++++ Text shown ++++
Pascals Triangle

Main Question or Discussion Point

how do i find the independent of x in (6x^(2)-3/x)^6

I know that the formula nCr a^(n-r) b^r

i have got an answer of n = 6 and r = 4 i just wanna make sure that im correct and i would like someone to give me a hand~ :)

I don't think people (including myself) understand what you mean by finding "the independent of x".

HallsofIvy
Homework Helper
Do you mean possibly the "constant term" (which is "independent of x") when you expand the polynomial? If so, then yes, r= 4 is correct. However, in future, it would be good to show how you got your answer so (just in case you are wrong!) we could indicate where you went wrong.

I believe the sought expression is "coefficient". As in: Find the coefficient of x in the expansion of the expression $(6x^2-\frac{3}{x})^6$.

Obviously n = 6 here. In this case one would need to find what value of r results in $a^r b^{(n-r)}$ being a multiple of x (here $a=6x^2,b=-\frac{3}{x}$.

--Elucidus

I don't think people (including myself) understand what you mean by finding "the independent of x".
independent of x simply means that x^0 and yes I am trying to find the co-efficient there

heres are my working out.
independent of x in (6x^(2)-3/x)^6

1. (6^(6-r) x^(12-2r) ((-3^(r))/x^(r))

2. x^(12-2r)/x^(r) = x^(0)

3. x^(12-3r)=x^(0)

4. 12-3r=0

5. r = 4

independent of x simply means that x^0 and yes I am trying to find the co-efficient there

heres are my working out.
independent of x in (6x^(2)-3/x)^6

1. (6^(6-r) x^(12-2r) ((-3^(r))/x^(r))

2. x^(12-2r)/x^(r) = x^(0)

3. x^(12-3r)=x^(0)

4. 12-3r=0

5. r = 4
Ah, I see. This is a term I was unfamiliar with, but I understand now. Your work seems correct so far. If r = 4, what would the independent coefficient (constant term) be?

--Elucidus

thx for the help :)

exams finally over
++++
▶ **Complete the following**:
**A.** Retype the passage of the forum thread on Pascal's triangle from "how do i find" to "you went wrong." without any alteration.
**B.** Repeat verbatim the rows from the line with "Open the Transaction" to the line with "(x=1134, y=26)", both lines included.
++++ Data rows ++++
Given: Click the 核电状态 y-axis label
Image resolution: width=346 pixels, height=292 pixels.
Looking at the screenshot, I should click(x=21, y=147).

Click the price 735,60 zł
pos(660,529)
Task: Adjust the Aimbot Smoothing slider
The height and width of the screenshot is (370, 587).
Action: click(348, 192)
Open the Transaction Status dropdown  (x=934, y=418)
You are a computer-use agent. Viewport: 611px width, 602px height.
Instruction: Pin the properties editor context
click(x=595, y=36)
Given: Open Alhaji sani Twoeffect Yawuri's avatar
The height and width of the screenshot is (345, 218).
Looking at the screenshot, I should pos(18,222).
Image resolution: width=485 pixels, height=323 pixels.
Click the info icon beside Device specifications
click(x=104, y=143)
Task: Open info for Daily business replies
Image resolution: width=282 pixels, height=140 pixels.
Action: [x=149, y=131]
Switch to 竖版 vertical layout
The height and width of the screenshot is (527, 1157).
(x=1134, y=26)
++++
++++ Data rows ++++
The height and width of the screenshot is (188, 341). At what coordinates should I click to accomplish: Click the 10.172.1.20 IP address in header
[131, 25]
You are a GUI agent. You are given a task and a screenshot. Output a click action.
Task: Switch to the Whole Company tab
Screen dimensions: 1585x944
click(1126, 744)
++++
▶ **Solutions to the exercise**:
**A.**
how do i find the independent of x in (6x^(2)-3/x)^6

I know that the formula nCr a^(n-r) b^r

i have got an answer of n = 6 and r = 4 i just wanna make sure that im correct and i would like someone to give me a hand~ :)

I don't think people (including myself) understand what you mean by finding "the independent of x".

HallsofIvy
Homework Helper
Do you mean possibly the "constant term" (which is "independent of x") when you expand the polynomial? If so, then yes, r= 4 is correct. However, in future, it would be good to show how you got your answer so (just in case you are wrong!) we could indicate where you went wrong.

**B.**
Open the Transaction Status dropdown  (x=934, y=418)
You are a computer-use agent. Viewport: 611px width, 602px height.
Instruction: Pin the properties editor context
click(x=595, y=36)
Given: Open Alhaji sani Twoeffect Yawuri's avatar
The height and width of the screenshot is (345, 218).
Looking at the screenshot, I should pos(18,222).
Image resolution: width=485 pixels, height=323 pixels.
Click the info icon beside Device specifications
click(x=104, y=143)
Task: Open info for Daily business replies
Image resolution: width=282 pixels, height=140 pixels.
Action: [x=149, y=131]
Switch to 竖版 vertical layout
The height and width of the screenshot is (527, 1157).
(x=1134, y=26)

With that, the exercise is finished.